Regions began an initiative to reduce unnecessary use of contact precautions for MRSA in order to improve the patient experience while maintaining a safe patient care environment. Based on a review of existing literature regarding the use of isolation and an examination of approaches to MRSA screening, the hospital determined that its existing policies for isolation and screening were likely too stringent and that it lacked a standard process to routinely review admissions for proactive isolation discontinuation.

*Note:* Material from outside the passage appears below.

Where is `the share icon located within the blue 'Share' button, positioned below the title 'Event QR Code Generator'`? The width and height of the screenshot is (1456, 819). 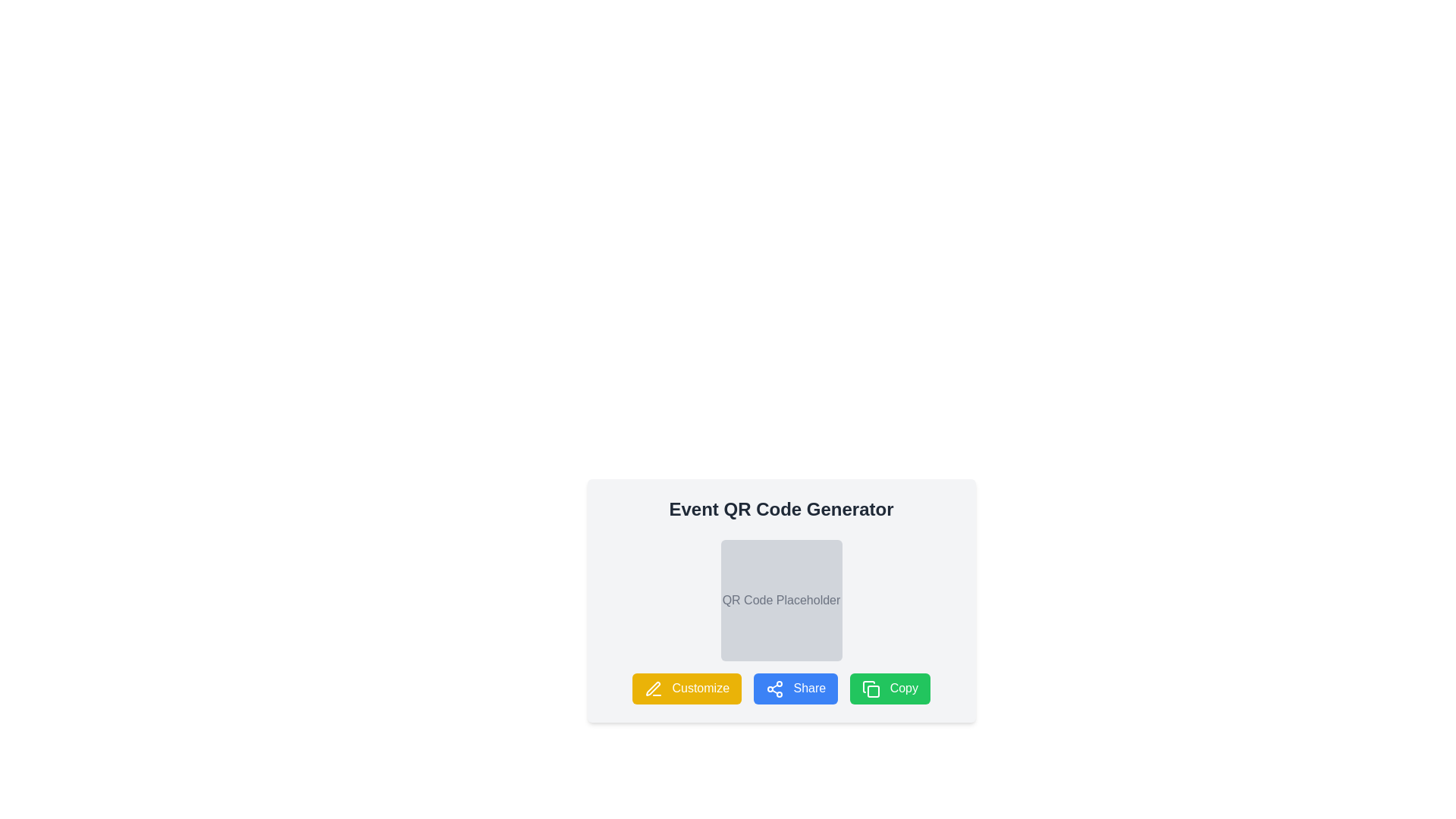
the share icon located within the blue 'Share' button, positioned below the title 'Event QR Code Generator' is located at coordinates (775, 689).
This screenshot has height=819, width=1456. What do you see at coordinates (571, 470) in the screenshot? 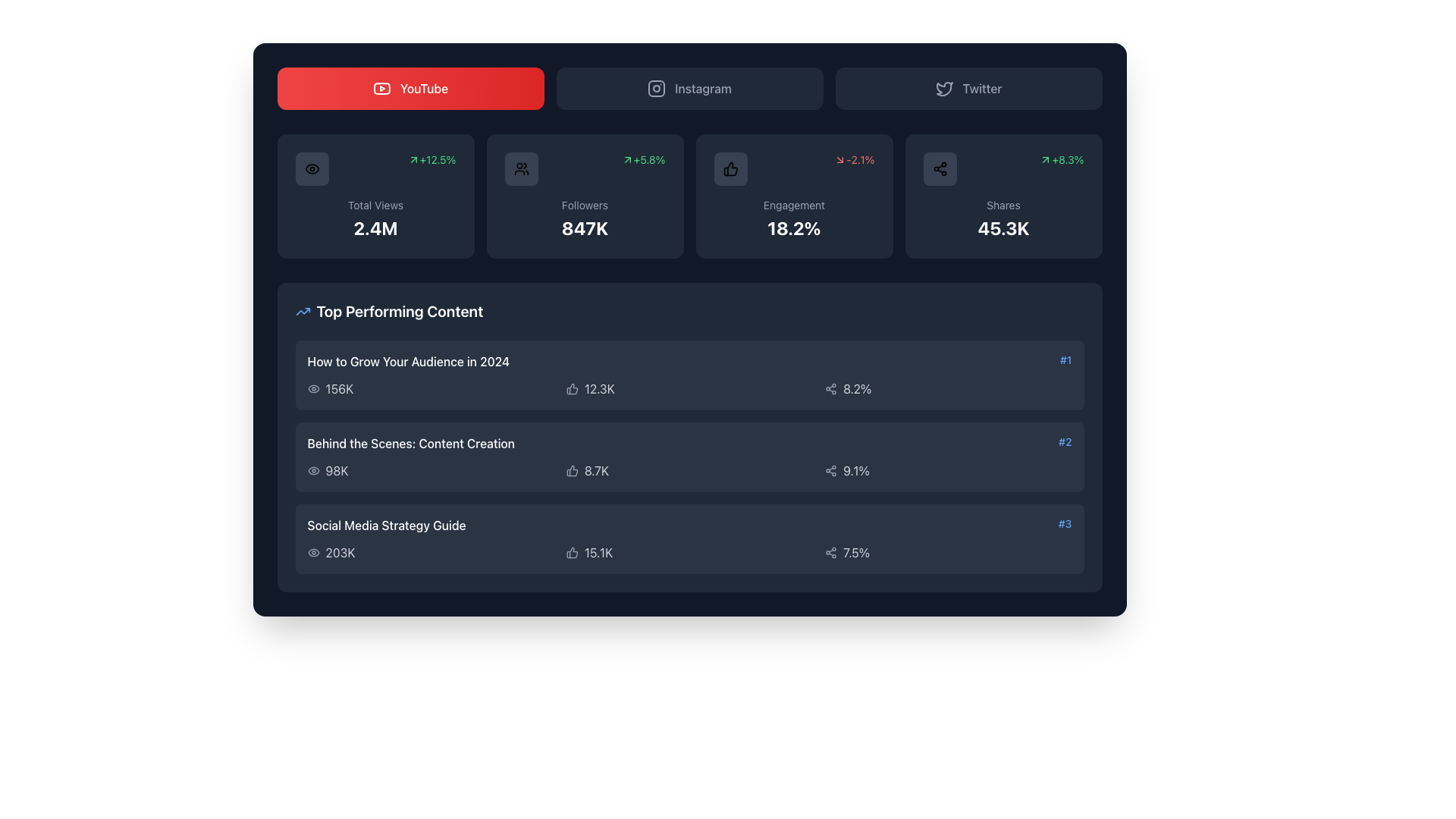
I see `the gray thumbs-up icon located to the left of the numeric value '8.7K' in the 'Top Performing Content' section, adjacent to the content item 'Behind the Scenes: Content Creation'` at bounding box center [571, 470].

With the support of leaders, front-line colleagues and the hospital's Patient and Family Council, Regions Hospital discontinued routine patient screening for MRSA in its intensive care units and emphasized horizontal interventions, including bath treatment with chlorhexidine gluconate – a product that kills germs – for all inpatients with central lines and preoperatively for all surgical patients. Similarly, the hospital continues to monitor its robust hand hygiene program, bundled prevention practices and environmental cleaning to ensure high compliance.
Supported by a daily review of patients with a history of MRSA, Regions refined its utilization of vertical interventions. These include contact precautions for only those patients who met specific risk criteria for MRSA infection as well as targeted MRSA screening for high-risk populations. Together, these interventions resulted in no statistically significant change in infections, indicating that the focus on horizontal measures remained effective with no unintended consequences from practice changes. The hospital also saw a 16 percent decrease in isolation days for patients and a 54 percent decrease in MRSA screenings.
MDH Recommendations for Prevention and Control of
Methicillin-Resistant Staphylcoccus aureus (MRSA) in Acute Care
Facilities is currently under review and revised recommendations are
anticipated in early 2018. Current recommendations encourage facilities to
conduct MRSA risk assessments to determine which units if any should have
active surveillance testing implemented. HICPAC continues to recommend Contact
Precautions for any patient infected
or colonized with MRSA.
Stay tuned, in our next HAI newsletter we will be featuring the work of Park Nicollet Methodist Hospital in Minneapolis...
What is CHAIN?
The Collaborative Healthcare-Associated Infections Network (CHAIN) represents a partnership formed in 2011 between the Minnesota Chapter of the Association for Professionals in Infection Control and Epidemiology (APIC-Minnesota), the Minnesota Department of Health, the Minnesota Hospital Association, and Stratis Health. In early 2017, CHAIN expanded membership to include organizations representing providers across care settings.
CHAIN coordinates across the continuum of health care delivery, and supports patients, individuals, and their families to prevent harm from infections acquired in the process of care and combat antibiotic resistance.
By leveraging our collective capacity and resources, integrating and aligning related initiatives, and breaking down silos and barriers to implementation of best practices, CHAIN serves as a resource to the health care community and each other.